Being that the main way I make money is in helping people with computers, knowing and understanding all these new things is a necessary practice I can’t just sit it out. Seeing Daniel Roher struggle with all this while in the film, using his sketchbook to communicate his ideas and internal feelings, along with animated segments of conversations with his reasonable wife Caroline, were some great segments of the film. I connected with this as well as someone who draws himself. The big shift from talking to experts to those in charge of these companies is one of the better final acts of a documentary I’ve seen in a long time.

While I ended up taking a longer bit of time to finish this review, so much has changed since this film came out. Even when I saw it before it was released, it felt a little bit behind already. Pete Hegseth tried to destroy Anthropic because they said no to him, Sam Altman and OpenAI slid right in to that spot. Issues with Microsoft’s Copilot abound, and the Chinese company ByteDance, after selling the US section of TikTok, just put out their video AI generative model that took the world by surprise one weekend and put all the US companies on notice. So seeing these heads talk calmly about their plans, answering Daniel’s questions, was interesting, even as one of them was missing (Elon, of course), but then we get to Sam Altman.

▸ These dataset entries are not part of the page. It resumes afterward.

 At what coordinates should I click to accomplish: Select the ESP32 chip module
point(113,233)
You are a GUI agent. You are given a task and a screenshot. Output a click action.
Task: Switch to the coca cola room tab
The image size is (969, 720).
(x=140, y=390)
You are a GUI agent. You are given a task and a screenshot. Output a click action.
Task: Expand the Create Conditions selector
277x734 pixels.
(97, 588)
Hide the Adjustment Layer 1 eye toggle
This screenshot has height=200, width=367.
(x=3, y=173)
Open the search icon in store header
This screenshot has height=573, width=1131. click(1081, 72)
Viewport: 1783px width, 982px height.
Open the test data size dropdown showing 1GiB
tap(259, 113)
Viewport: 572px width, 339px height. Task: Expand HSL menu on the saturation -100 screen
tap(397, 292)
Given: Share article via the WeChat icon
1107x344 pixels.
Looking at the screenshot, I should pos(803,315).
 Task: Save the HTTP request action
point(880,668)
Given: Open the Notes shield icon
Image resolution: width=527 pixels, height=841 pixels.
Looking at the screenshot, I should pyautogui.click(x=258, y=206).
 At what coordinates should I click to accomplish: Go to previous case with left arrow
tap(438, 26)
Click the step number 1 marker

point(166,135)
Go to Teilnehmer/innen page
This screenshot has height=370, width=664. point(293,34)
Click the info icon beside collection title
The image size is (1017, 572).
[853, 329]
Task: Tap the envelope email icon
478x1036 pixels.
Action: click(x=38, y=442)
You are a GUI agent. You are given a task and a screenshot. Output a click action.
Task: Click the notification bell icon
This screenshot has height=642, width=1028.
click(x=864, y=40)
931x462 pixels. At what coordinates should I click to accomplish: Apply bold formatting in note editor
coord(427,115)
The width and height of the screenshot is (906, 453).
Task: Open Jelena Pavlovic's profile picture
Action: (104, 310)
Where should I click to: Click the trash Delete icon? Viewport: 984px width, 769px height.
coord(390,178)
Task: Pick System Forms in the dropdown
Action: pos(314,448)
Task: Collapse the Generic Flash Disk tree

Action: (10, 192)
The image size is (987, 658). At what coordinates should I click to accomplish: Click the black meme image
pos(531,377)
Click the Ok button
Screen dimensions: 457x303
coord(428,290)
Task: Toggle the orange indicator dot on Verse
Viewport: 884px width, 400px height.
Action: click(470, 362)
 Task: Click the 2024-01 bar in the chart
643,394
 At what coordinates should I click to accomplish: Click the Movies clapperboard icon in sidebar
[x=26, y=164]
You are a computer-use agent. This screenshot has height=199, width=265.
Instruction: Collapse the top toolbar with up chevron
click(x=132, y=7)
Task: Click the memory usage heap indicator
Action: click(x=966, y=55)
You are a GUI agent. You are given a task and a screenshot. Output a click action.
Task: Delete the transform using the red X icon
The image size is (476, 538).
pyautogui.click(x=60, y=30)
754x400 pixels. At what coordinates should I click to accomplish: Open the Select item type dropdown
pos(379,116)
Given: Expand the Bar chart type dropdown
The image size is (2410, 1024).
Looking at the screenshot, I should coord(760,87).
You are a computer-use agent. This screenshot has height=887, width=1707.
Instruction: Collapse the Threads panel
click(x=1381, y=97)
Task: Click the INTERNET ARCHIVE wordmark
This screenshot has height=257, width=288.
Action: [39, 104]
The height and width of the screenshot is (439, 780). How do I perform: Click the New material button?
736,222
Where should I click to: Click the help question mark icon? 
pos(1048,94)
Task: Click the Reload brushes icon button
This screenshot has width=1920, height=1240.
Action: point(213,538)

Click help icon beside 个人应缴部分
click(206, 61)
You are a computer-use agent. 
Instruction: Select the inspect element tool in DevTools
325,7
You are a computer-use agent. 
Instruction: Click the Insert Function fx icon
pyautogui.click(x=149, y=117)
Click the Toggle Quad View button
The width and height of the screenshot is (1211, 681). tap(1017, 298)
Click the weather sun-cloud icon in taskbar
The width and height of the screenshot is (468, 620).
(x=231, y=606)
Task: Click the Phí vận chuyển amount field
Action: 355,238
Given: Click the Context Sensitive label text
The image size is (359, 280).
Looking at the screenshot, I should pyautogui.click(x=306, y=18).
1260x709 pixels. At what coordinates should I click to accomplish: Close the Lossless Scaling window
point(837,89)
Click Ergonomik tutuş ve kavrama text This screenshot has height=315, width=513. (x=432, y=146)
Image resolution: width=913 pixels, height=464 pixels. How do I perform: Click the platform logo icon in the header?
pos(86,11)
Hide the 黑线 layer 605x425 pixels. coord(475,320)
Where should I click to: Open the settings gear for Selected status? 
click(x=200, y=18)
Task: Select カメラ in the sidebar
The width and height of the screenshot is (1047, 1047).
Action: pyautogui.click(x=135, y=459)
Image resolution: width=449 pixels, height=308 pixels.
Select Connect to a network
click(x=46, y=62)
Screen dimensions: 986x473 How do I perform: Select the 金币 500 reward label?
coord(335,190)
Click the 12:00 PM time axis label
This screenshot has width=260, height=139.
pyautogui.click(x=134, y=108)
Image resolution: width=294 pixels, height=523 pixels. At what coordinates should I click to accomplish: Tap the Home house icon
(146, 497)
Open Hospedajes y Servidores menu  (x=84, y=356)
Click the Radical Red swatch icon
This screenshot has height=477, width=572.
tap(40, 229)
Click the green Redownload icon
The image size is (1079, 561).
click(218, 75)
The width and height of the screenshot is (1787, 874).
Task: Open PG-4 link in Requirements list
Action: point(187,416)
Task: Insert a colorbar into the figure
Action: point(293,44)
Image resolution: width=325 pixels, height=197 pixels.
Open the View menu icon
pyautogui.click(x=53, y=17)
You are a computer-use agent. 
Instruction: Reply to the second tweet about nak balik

Sam Altman is the public figurehead of OpenAI, the owner of ChatGPT, and the first AI application that caught on with the public. Altman clearly wants to be the new Tech guru, which leads to his issues with Elon Musk, but clearly he wants the space Steve Jobs held and his seemingly quiet, shy guy persona, and telling people they should be restrictions and rail guards. He’s clearly figured out this role better than Mark Zuckerberg, and you can see how well this works in the film. A lot of this is all lies and manipulation, but we want to believe in the future sold to us in fiction, and we want to be safe.

Production still from directors Daniel Roher and Charlie Tyrell’s THE AI DOC: OR HOW I BECAME AN APOCALOPTIMIST, a Focus Features release.
Courtesy of Focus Features. © 2025 All Rights Reserved.

His parts of the third act of the film overshadow the interview with the Microsoft AI head, the top Google person of AI, and even Dario Amodei, the CEO of Anthropic, who left OpenAI to start his company. I think the end of the film, while fine and feels like a perfect place most of us are with AI, it’s the Altman part that rings a bit more important right now. I haven’t read the Ronan Farrow huge investigative piece at the New Yorker about Altman to make me feel this way. It’s just watching the news and seeing how people are shifting on all of this, and I feel The AI Doc connects to the zeitgeist in the most needed way. The film is a must-see and something worth revisiting even more so later this year as things shift even more in our crazy world.